* Start EXERCISE MATERIALS *
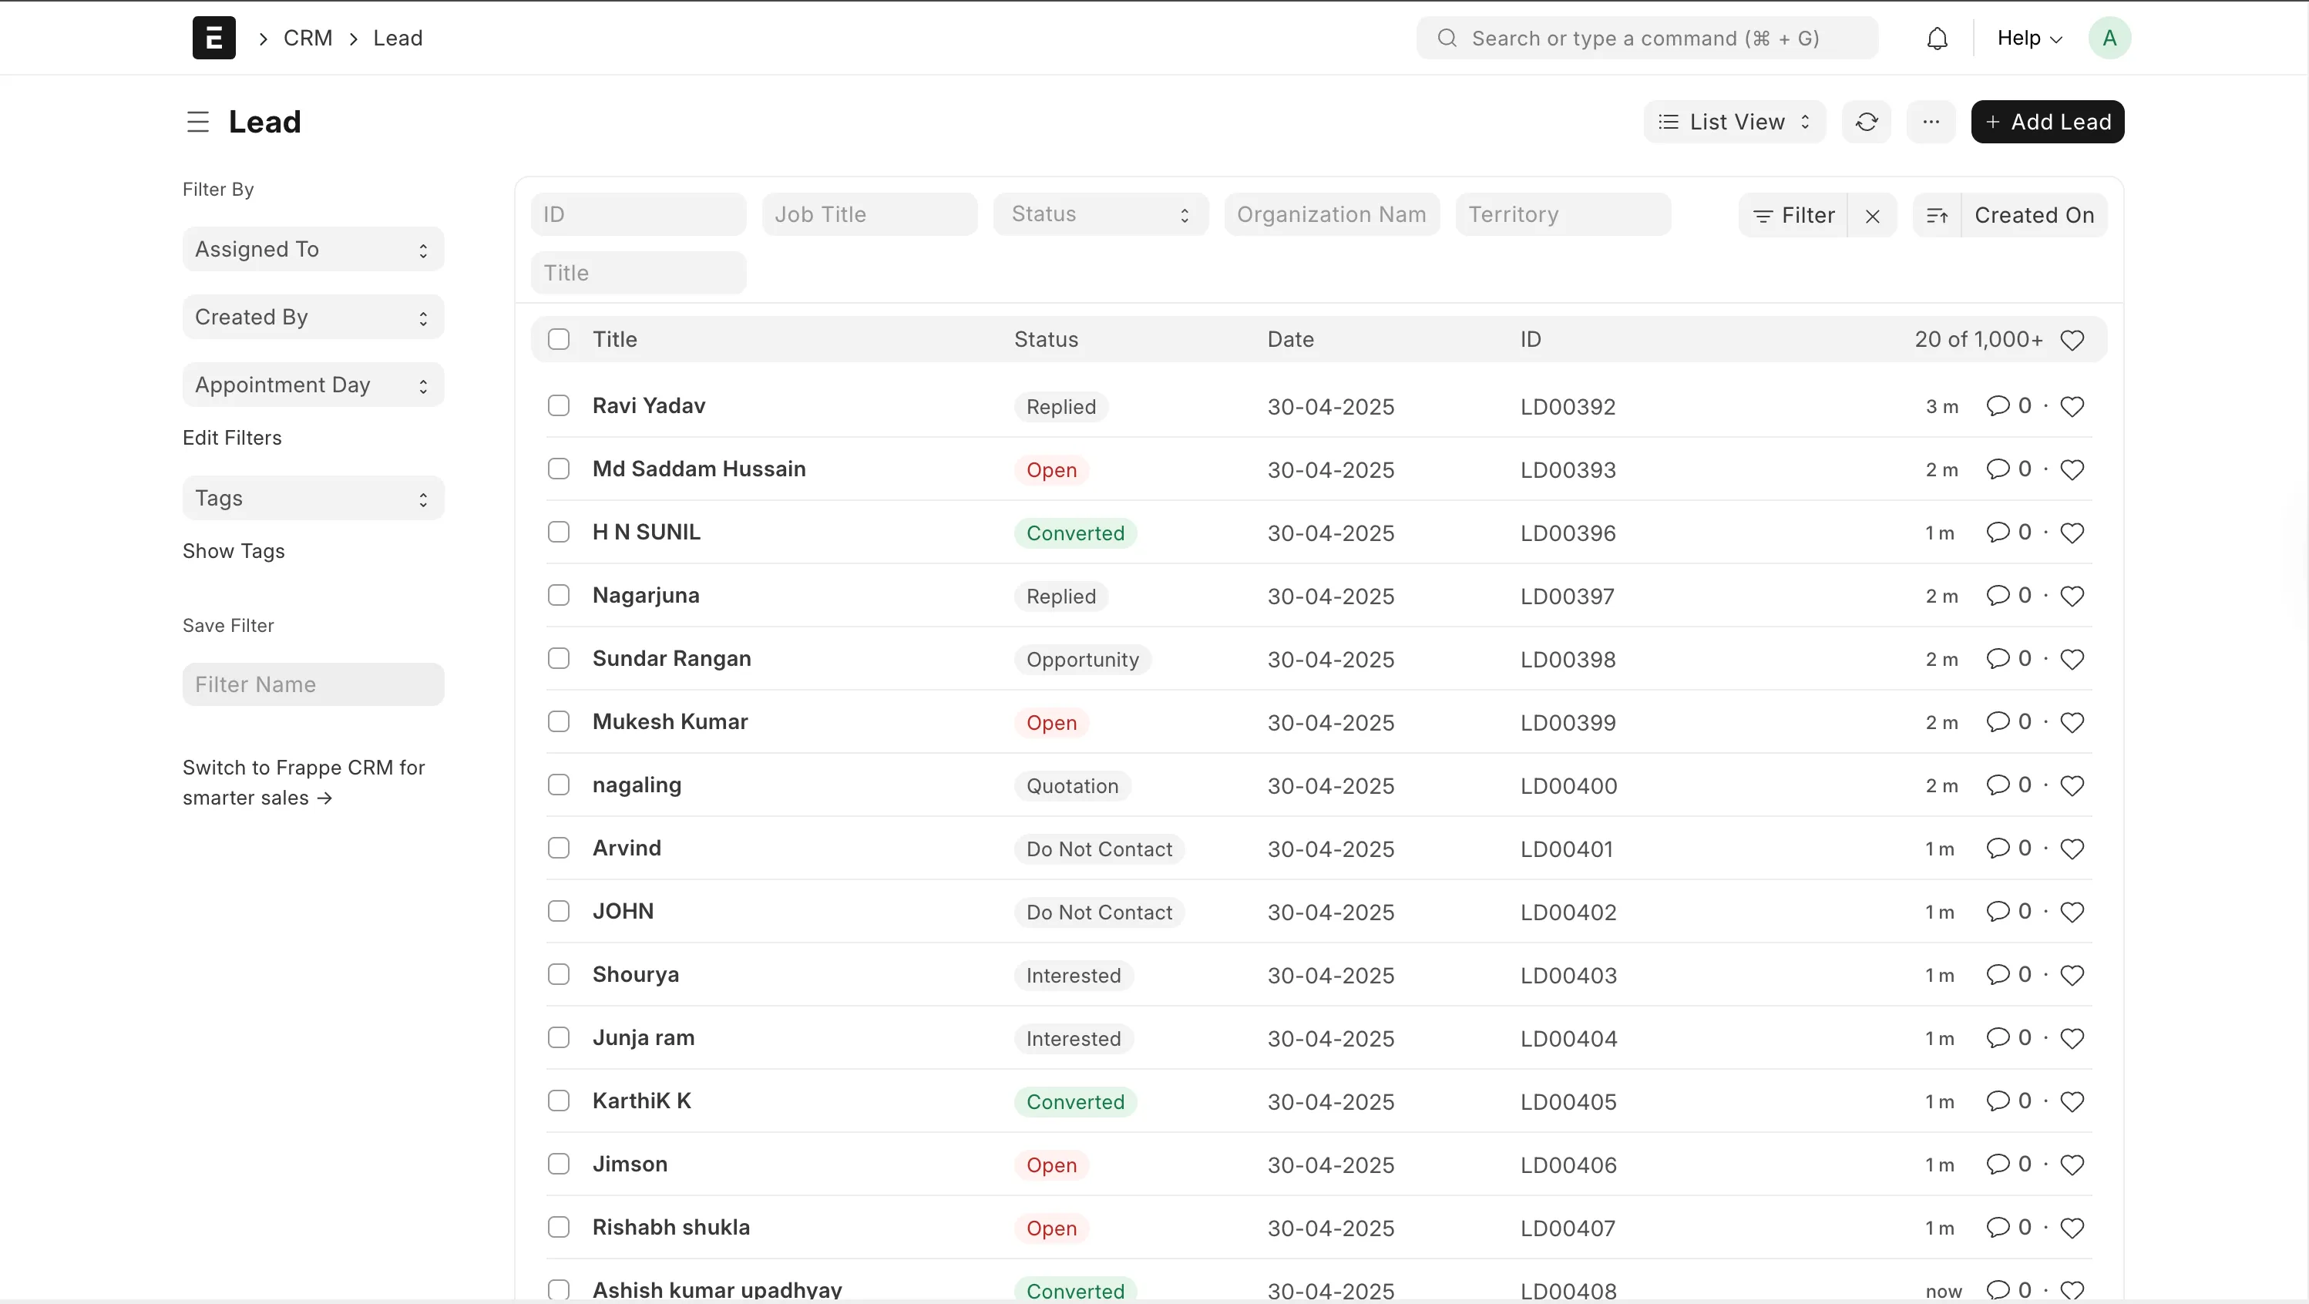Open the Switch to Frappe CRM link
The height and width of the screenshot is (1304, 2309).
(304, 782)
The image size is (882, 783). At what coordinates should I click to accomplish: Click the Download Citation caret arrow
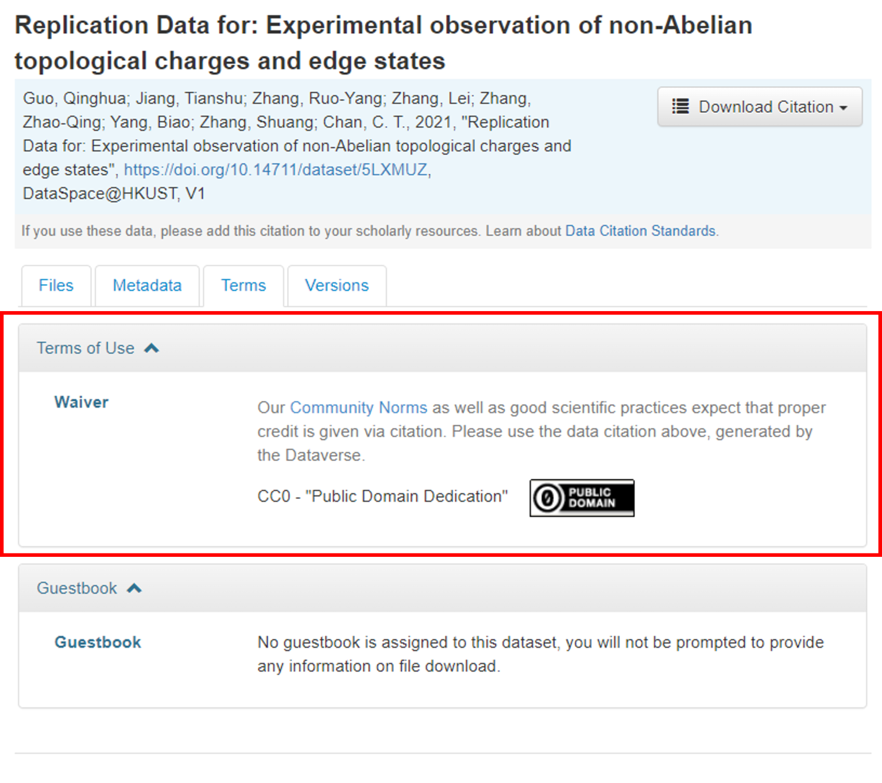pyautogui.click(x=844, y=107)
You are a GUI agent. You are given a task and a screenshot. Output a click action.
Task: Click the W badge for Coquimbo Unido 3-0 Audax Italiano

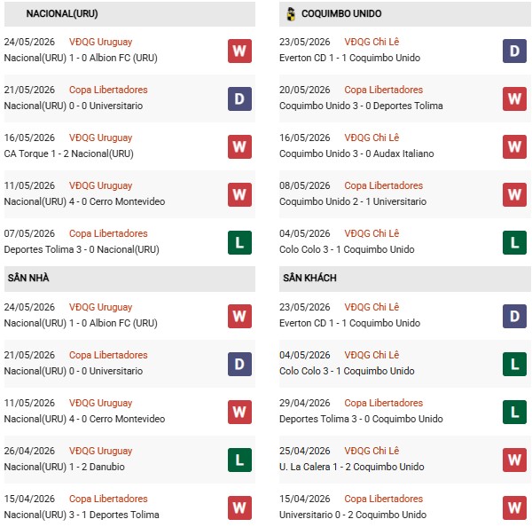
* End EXERCISE MATERIALS *
TO DO: Print the records above line for line, with the pictures left out.

WRITTEN ANSWER:
Open the Switch to Frappe CRM link
The height and width of the screenshot is (1304, 2309).
(304, 782)
The image size is (882, 783). At what coordinates should I click to accomplish: Click the Download Citation caret arrow
pyautogui.click(x=844, y=107)
You are a GUI agent. You are given a task and a screenshot. Output a click action.
Task: Click the W badge for Coquimbo Unido 3-0 Audax Italiano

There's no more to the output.